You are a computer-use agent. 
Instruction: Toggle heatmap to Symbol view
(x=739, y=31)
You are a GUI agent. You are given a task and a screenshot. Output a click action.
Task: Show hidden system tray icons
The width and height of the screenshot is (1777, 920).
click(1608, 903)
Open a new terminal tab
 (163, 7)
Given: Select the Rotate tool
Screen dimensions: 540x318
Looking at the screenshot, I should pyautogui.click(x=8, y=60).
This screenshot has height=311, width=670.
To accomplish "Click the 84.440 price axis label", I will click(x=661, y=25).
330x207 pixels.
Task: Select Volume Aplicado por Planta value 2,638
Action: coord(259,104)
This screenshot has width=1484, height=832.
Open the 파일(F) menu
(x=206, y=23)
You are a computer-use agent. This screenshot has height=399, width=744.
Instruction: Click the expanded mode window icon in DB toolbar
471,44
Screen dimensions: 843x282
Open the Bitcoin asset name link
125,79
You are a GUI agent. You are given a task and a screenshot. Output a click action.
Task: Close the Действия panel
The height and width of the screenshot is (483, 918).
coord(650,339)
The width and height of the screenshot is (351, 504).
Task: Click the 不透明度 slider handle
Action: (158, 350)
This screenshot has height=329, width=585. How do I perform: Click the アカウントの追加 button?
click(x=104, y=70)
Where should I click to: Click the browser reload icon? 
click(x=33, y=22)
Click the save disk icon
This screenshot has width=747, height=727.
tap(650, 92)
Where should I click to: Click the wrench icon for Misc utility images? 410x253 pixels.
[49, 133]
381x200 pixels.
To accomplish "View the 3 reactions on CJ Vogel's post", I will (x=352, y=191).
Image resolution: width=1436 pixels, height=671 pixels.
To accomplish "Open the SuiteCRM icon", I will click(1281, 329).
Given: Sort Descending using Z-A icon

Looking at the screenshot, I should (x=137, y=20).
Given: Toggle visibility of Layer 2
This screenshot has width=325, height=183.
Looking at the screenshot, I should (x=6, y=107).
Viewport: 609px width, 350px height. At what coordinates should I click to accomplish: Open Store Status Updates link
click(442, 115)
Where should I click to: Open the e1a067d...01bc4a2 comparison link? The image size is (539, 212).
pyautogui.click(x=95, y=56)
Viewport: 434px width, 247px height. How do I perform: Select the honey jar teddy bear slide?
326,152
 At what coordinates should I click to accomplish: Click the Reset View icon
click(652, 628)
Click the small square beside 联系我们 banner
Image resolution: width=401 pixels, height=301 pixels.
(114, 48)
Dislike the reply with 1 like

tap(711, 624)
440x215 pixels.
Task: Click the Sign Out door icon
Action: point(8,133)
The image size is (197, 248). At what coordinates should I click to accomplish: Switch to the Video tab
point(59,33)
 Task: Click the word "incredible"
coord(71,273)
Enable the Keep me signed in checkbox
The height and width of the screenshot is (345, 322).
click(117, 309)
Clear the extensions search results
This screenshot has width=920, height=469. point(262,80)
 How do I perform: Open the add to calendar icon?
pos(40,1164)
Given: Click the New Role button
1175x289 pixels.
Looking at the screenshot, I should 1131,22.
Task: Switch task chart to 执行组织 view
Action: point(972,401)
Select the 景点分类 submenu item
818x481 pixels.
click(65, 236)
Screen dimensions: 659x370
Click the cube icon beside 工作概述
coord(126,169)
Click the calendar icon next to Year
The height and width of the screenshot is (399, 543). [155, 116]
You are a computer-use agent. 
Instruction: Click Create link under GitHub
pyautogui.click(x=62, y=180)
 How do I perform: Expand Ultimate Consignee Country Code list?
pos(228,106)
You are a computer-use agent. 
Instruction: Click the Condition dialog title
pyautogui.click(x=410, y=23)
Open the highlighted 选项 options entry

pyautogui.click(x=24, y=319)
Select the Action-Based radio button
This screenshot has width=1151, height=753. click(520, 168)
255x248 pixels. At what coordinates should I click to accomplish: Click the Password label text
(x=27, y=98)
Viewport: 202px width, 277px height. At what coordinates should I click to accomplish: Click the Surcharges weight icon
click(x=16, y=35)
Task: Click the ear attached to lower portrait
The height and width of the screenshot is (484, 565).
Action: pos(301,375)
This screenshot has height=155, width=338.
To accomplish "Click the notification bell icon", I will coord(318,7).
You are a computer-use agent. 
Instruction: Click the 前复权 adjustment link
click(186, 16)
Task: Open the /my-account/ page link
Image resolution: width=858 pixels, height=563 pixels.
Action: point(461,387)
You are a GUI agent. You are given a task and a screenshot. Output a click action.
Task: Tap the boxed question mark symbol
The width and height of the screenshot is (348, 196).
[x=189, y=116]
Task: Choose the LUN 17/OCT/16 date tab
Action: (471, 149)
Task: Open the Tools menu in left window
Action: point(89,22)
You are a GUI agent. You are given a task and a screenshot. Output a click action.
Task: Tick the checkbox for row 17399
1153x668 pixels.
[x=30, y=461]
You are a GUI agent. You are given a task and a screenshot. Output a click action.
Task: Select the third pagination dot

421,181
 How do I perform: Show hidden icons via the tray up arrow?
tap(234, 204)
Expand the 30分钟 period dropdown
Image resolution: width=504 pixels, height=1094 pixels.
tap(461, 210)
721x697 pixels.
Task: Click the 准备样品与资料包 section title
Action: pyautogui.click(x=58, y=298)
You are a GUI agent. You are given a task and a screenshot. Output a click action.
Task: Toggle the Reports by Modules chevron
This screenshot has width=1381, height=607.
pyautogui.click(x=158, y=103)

____________________

Exercise brief → All the entries above must be repeated exactly as they were given.

Task output →
You are a computer-use agent. 
Instruction: Toggle heatmap to Symbol view
(x=739, y=31)
You are a GUI agent. You are given a task and a screenshot. Output a click action.
Task: Show hidden system tray icons
The width and height of the screenshot is (1777, 920).
click(1608, 903)
Open a new terminal tab
 (163, 7)
Given: Select the Rotate tool
Screen dimensions: 540x318
Looking at the screenshot, I should pyautogui.click(x=8, y=60).
This screenshot has height=311, width=670.
To accomplish "Click the 84.440 price axis label", I will click(x=661, y=25).
330x207 pixels.
Task: Select Volume Aplicado por Planta value 2,638
Action: coord(259,104)
This screenshot has width=1484, height=832.
Open the 파일(F) menu
(x=206, y=23)
You are a computer-use agent. This screenshot has height=399, width=744.
Instruction: Click the expanded mode window icon in DB toolbar
471,44
Screen dimensions: 843x282
Open the Bitcoin asset name link
125,79
You are a GUI agent. You are given a task and a screenshot. Output a click action.
Task: Close the Действия panel
The height and width of the screenshot is (483, 918).
coord(650,339)
The width and height of the screenshot is (351, 504).
Task: Click the 不透明度 slider handle
Action: (158, 350)
This screenshot has height=329, width=585. How do I perform: Click the アカウントの追加 button?
click(x=104, y=70)
Where should I click to: Click the browser reload icon? 
click(x=33, y=22)
Click the save disk icon
This screenshot has width=747, height=727.
tap(650, 92)
Where should I click to: Click the wrench icon for Misc utility images? 410x253 pixels.
[49, 133]
381x200 pixels.
To accomplish "View the 3 reactions on CJ Vogel's post", I will (x=352, y=191).
Image resolution: width=1436 pixels, height=671 pixels.
To accomplish "Open the SuiteCRM icon", I will click(1281, 329).
Given: Sort Descending using Z-A icon

Looking at the screenshot, I should (x=137, y=20).
Given: Toggle visibility of Layer 2
This screenshot has width=325, height=183.
Looking at the screenshot, I should (x=6, y=107).
Viewport: 609px width, 350px height. At what coordinates should I click to accomplish: Open Store Status Updates link
click(442, 115)
Where should I click to: Open the e1a067d...01bc4a2 comparison link? The image size is (539, 212).
pyautogui.click(x=95, y=56)
Viewport: 434px width, 247px height. How do I perform: Select the honey jar teddy bear slide?
326,152
 At what coordinates should I click to accomplish: Click the Reset View icon
click(652, 628)
Click the small square beside 联系我们 banner
Image resolution: width=401 pixels, height=301 pixels.
(114, 48)
Dislike the reply with 1 like

tap(711, 624)
440x215 pixels.
Task: Click the Sign Out door icon
Action: point(8,133)
The image size is (197, 248). At what coordinates should I click to accomplish: Switch to the Video tab
point(59,33)
 Task: Click the word "incredible"
coord(71,273)
Enable the Keep me signed in checkbox
The height and width of the screenshot is (345, 322).
click(117, 309)
Clear the extensions search results
This screenshot has width=920, height=469. point(262,80)
 How do I perform: Open the add to calendar icon?
pos(40,1164)
Given: Click the New Role button
1175x289 pixels.
Looking at the screenshot, I should 1131,22.
Task: Switch task chart to 执行组织 view
Action: point(972,401)
Select the 景点分类 submenu item
818x481 pixels.
click(65, 236)
Screen dimensions: 659x370
Click the cube icon beside 工作概述
coord(126,169)
Click the calendar icon next to Year
The height and width of the screenshot is (399, 543). [155, 116]
You are a computer-use agent. 
Instruction: Click Create link under GitHub
pyautogui.click(x=62, y=180)
 How do I perform: Expand Ultimate Consignee Country Code list?
pos(228,106)
You are a computer-use agent. 
Instruction: Click the Condition dialog title
pyautogui.click(x=410, y=23)
Open the highlighted 选项 options entry

pyautogui.click(x=24, y=319)
Select the Action-Based radio button
This screenshot has width=1151, height=753. click(520, 168)
255x248 pixels. At what coordinates should I click to accomplish: Click the Password label text
(x=27, y=98)
Viewport: 202px width, 277px height. At what coordinates should I click to accomplish: Click the Surcharges weight icon
click(x=16, y=35)
Task: Click the ear attached to lower portrait
The height and width of the screenshot is (484, 565).
Action: pos(301,375)
This screenshot has height=155, width=338.
To accomplish "Click the notification bell icon", I will coord(318,7).
You are a computer-use agent. 
Instruction: Click the 前复权 adjustment link
click(186, 16)
Task: Open the /my-account/ page link
Image resolution: width=858 pixels, height=563 pixels.
Action: point(461,387)
You are a GUI agent. You are given a task and a screenshot. Output a click action.
Task: Tap the boxed question mark symbol
The width and height of the screenshot is (348, 196).
[x=189, y=116]
Task: Choose the LUN 17/OCT/16 date tab
Action: (471, 149)
Task: Open the Tools menu in left window
Action: point(89,22)
You are a GUI agent. You are given a task and a screenshot. Output a click action.
Task: Tick the checkbox for row 17399
1153x668 pixels.
[x=30, y=461]
You are a GUI agent. You are given a task and a screenshot. Output a click action.
Task: Select the third pagination dot

421,181
 How do I perform: Show hidden icons via the tray up arrow?
tap(234, 204)
Expand the 30分钟 period dropdown
Image resolution: width=504 pixels, height=1094 pixels.
tap(461, 210)
721x697 pixels.
Task: Click the 准备样品与资料包 section title
Action: pyautogui.click(x=58, y=298)
You are a GUI agent. You are given a task and a screenshot. Output a click action.
Task: Toggle the Reports by Modules chevron
This screenshot has width=1381, height=607.
pyautogui.click(x=158, y=103)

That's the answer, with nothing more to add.